▸ EXERCISE PROMPT
Retype the records that follow, every line exactly as written.

▸ Dataset items
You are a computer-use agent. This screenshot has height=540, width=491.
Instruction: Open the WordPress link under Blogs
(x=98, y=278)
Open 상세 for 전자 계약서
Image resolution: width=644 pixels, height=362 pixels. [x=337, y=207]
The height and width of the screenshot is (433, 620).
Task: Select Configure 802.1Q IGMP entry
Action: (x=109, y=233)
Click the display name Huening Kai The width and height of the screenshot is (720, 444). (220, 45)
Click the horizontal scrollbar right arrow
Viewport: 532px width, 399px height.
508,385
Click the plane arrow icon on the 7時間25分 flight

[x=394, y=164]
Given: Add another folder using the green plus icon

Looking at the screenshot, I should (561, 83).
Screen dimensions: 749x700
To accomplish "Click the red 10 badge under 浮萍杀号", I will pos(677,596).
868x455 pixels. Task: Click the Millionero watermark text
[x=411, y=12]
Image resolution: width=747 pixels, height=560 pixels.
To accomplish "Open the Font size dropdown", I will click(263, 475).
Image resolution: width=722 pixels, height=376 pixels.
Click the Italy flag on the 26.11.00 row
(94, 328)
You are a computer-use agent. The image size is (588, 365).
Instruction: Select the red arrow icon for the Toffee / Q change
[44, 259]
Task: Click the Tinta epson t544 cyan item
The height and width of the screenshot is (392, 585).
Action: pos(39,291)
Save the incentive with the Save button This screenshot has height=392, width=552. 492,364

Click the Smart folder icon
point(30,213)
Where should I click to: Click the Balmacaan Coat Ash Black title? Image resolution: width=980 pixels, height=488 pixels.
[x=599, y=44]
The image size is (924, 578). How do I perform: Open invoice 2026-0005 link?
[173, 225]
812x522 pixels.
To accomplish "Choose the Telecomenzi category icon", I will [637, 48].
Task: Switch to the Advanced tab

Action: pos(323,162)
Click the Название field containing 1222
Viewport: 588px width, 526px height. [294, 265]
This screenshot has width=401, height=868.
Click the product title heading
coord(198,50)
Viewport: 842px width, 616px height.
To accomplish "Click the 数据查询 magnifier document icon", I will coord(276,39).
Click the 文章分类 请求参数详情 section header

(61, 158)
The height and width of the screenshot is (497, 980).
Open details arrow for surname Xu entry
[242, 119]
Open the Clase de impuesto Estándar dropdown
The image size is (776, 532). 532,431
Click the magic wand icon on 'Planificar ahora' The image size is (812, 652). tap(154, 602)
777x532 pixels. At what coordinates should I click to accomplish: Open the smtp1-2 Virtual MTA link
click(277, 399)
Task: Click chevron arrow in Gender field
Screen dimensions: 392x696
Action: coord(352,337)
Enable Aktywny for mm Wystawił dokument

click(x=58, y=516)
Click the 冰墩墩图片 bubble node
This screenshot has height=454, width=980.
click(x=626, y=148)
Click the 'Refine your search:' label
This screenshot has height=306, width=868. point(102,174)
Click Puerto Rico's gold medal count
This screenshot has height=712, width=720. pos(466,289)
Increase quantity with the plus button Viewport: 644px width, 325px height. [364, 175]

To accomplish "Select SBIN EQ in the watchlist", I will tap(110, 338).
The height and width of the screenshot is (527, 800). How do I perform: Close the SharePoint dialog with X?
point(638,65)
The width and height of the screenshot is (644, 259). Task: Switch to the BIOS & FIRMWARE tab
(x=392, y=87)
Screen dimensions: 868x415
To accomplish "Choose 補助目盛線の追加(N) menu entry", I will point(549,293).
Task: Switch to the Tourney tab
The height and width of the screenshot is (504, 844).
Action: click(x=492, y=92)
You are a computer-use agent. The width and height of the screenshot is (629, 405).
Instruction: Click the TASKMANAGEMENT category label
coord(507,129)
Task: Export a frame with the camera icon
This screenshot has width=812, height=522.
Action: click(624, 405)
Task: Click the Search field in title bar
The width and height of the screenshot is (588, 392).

▸ THE ANSWER
You are a computer-use agent. This screenshot has height=540, width=491.
Instruction: Open the WordPress link under Blogs
(x=98, y=278)
Open 상세 for 전자 계약서
Image resolution: width=644 pixels, height=362 pixels. [x=337, y=207]
The height and width of the screenshot is (433, 620).
Task: Select Configure 802.1Q IGMP entry
Action: (x=109, y=233)
Click the display name Huening Kai The width and height of the screenshot is (720, 444). (220, 45)
Click the horizontal scrollbar right arrow
Viewport: 532px width, 399px height.
508,385
Click the plane arrow icon on the 7時間25分 flight

[x=394, y=164]
Given: Add another folder using the green plus icon

Looking at the screenshot, I should (561, 83).
Screen dimensions: 749x700
To accomplish "Click the red 10 badge under 浮萍杀号", I will pos(677,596).
868x455 pixels. Task: Click the Millionero watermark text
[x=411, y=12]
Image resolution: width=747 pixels, height=560 pixels.
To accomplish "Open the Font size dropdown", I will click(263, 475).
Image resolution: width=722 pixels, height=376 pixels.
Click the Italy flag on the 26.11.00 row
(94, 328)
You are a computer-use agent. The image size is (588, 365).
Instruction: Select the red arrow icon for the Toffee / Q change
[44, 259]
Task: Click the Tinta epson t544 cyan item
The height and width of the screenshot is (392, 585).
Action: pos(39,291)
Save the incentive with the Save button This screenshot has height=392, width=552. 492,364

Click the Smart folder icon
point(30,213)
Where should I click to: Click the Balmacaan Coat Ash Black title? Image resolution: width=980 pixels, height=488 pixels.
[x=599, y=44]
The image size is (924, 578). How do I perform: Open invoice 2026-0005 link?
[173, 225]
812x522 pixels.
To accomplish "Choose the Telecomenzi category icon", I will [637, 48].
Task: Switch to the Advanced tab

Action: pos(323,162)
Click the Название field containing 1222
Viewport: 588px width, 526px height. [294, 265]
This screenshot has width=401, height=868.
Click the product title heading
coord(198,50)
Viewport: 842px width, 616px height.
To accomplish "Click the 数据查询 magnifier document icon", I will coord(276,39).
Click the 文章分类 请求参数详情 section header

(61, 158)
The height and width of the screenshot is (497, 980).
Open details arrow for surname Xu entry
[242, 119]
Open the Clase de impuesto Estándar dropdown
The image size is (776, 532). 532,431
Click the magic wand icon on 'Planificar ahora' The image size is (812, 652). tap(154, 602)
777x532 pixels. At what coordinates should I click to accomplish: Open the smtp1-2 Virtual MTA link
click(277, 399)
Task: Click chevron arrow in Gender field
Screen dimensions: 392x696
Action: coord(352,337)
Enable Aktywny for mm Wystawił dokument

click(x=58, y=516)
Click the 冰墩墩图片 bubble node
This screenshot has height=454, width=980.
click(x=626, y=148)
Click the 'Refine your search:' label
This screenshot has height=306, width=868. point(102,174)
Click Puerto Rico's gold medal count
This screenshot has height=712, width=720. pos(466,289)
Increase quantity with the plus button Viewport: 644px width, 325px height. [364, 175]

To accomplish "Select SBIN EQ in the watchlist", I will tap(110, 338).
The height and width of the screenshot is (527, 800). How do I perform: Close the SharePoint dialog with X?
point(638,65)
The width and height of the screenshot is (644, 259). Task: Switch to the BIOS & FIRMWARE tab
(x=392, y=87)
Screen dimensions: 868x415
To accomplish "Choose 補助目盛線の追加(N) menu entry", I will point(549,293).
Task: Switch to the Tourney tab
The height and width of the screenshot is (504, 844).
Action: click(x=492, y=92)
You are a computer-use agent. The width and height of the screenshot is (629, 405).
Instruction: Click the TASKMANAGEMENT category label
coord(507,129)
Task: Export a frame with the camera icon
This screenshot has width=812, height=522.
Action: click(624, 405)
Task: Click the Search field in title bar
The width and height of the screenshot is (588, 392).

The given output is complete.